Score:1

CPU running hotter at idle when using grub boot parameters

pl flag

So, my laptop has been "freeze crashing" randomly (System totally unresponsive, mouse freezed, clock not going forward, no keyboard commands have any effect, and the only way to get out of it is hard rebooting using physical power button), from anywhere to a few minutes to several hours of using my computer.

So naturally, I investigated the issue and tried to find a fix. After looking at the kernel log i saw that the last logged events before freezing is several "Hardware Errors":

kernel: mce: [Hardware Error]: Machine check events logged

So, I search it up and try to find solutions. And I did, I found this post. Which basically tells me to add a few boot parameters. And it does fix the issue, I haven't had any more Hardware Errors logged, or any random freezes ever since. These are the boot parameters:

noapic pci=assign-busses apicmaintimer idle=poll reboot=cold,hard

But the issue is, now my laptop is idling at a way higher temperature when using these boot parameters. Around 70 degrees Celsius, instead of 35-40. Now, obviously I've checked System Monitor to see if there is anything taking up CPU usage, but there's nothing. It's using anywhere between 0 to 3% of CPU utilization on all 4 threads, nothing out of the ordinary.

And I know its the boot parameters causing this issue, because I've tried removing them, and after rebooting, fans aren't spinning as loudly and its idling at a normal temperature. But, the Hardware Errors are back, and so are the random freezes.

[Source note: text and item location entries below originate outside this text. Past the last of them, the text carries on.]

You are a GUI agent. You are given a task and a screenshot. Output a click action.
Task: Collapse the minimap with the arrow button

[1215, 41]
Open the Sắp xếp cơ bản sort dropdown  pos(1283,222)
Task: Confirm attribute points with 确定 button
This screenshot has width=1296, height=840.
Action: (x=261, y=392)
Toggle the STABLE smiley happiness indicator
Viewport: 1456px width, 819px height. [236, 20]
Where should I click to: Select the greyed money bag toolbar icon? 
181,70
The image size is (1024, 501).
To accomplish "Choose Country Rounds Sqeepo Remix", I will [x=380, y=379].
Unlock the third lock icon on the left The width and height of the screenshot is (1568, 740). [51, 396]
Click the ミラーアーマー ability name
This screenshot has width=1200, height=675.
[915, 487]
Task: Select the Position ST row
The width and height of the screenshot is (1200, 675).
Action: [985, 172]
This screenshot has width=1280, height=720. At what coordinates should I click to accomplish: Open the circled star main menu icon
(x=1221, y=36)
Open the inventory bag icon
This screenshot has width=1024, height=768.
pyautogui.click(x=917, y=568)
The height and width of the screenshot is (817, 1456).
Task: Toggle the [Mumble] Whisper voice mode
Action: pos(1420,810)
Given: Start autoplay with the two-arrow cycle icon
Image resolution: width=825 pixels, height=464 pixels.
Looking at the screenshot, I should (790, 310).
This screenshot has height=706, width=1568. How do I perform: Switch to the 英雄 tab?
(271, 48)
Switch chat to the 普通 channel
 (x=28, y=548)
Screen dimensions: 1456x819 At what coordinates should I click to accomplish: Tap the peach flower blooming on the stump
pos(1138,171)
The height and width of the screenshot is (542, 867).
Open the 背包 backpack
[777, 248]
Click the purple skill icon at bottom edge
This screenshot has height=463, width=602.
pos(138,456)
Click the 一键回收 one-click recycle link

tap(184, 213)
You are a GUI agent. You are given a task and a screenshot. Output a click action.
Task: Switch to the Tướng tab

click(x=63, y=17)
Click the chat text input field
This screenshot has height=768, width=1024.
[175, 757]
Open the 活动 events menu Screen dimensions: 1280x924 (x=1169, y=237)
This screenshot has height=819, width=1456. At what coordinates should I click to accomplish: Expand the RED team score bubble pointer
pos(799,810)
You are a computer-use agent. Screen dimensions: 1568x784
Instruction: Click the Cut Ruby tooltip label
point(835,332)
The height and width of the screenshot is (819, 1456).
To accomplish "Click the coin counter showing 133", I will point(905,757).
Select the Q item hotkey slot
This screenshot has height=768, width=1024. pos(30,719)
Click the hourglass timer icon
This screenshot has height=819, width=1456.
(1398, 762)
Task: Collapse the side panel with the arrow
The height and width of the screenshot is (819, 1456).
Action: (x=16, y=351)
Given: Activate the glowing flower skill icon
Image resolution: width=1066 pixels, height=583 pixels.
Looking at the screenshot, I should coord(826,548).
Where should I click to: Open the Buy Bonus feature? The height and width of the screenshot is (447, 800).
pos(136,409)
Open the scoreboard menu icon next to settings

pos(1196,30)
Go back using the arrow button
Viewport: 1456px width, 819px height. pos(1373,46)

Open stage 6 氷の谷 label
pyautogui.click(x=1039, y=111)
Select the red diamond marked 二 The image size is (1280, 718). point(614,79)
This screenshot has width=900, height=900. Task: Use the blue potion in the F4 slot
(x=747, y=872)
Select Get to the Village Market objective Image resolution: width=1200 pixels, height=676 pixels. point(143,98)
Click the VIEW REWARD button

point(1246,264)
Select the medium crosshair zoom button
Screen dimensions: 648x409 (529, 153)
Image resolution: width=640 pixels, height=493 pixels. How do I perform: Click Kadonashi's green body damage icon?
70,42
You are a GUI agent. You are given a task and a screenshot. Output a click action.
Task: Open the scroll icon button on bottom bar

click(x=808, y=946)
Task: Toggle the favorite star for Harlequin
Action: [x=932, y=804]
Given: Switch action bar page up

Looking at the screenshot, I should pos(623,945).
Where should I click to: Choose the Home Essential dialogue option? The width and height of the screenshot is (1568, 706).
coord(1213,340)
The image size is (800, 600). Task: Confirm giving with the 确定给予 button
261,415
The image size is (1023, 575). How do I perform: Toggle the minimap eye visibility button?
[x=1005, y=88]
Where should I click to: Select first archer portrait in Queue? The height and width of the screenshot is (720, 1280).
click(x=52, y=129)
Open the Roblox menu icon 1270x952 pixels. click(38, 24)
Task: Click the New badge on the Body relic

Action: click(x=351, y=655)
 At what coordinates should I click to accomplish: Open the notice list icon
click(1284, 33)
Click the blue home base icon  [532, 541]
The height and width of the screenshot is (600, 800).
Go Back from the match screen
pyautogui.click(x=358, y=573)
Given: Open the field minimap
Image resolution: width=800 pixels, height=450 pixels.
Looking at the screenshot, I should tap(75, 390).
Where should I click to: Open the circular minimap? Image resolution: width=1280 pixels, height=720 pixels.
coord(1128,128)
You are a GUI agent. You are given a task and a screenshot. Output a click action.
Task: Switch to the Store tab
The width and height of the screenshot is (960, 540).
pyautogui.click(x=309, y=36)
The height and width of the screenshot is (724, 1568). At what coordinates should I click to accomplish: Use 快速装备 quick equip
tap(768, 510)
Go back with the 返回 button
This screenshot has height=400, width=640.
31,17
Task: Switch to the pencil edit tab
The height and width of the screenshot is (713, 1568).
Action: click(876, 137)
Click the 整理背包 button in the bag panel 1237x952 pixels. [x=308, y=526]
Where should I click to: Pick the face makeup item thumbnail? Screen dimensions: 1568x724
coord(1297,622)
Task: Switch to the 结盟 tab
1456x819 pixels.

I am quite a novice at Linux stuff, so I literally have no idea what these boot parameters do. Can someone experienced tell me what it is they're doing, and why they're causing my CPU to idle so much hotter?

EDIT #1

So thanks to the help of matigo and Doug, I was told that the idle=poll parameter is disabling the idle system for the CPU, which obviously make the CPU run hotter and create more waste heat.

When removing that boot parameter, the Hardware Errors are back.

So, my freezes and Hardware Errors seem to have something to do with how the CPU switches between idle states.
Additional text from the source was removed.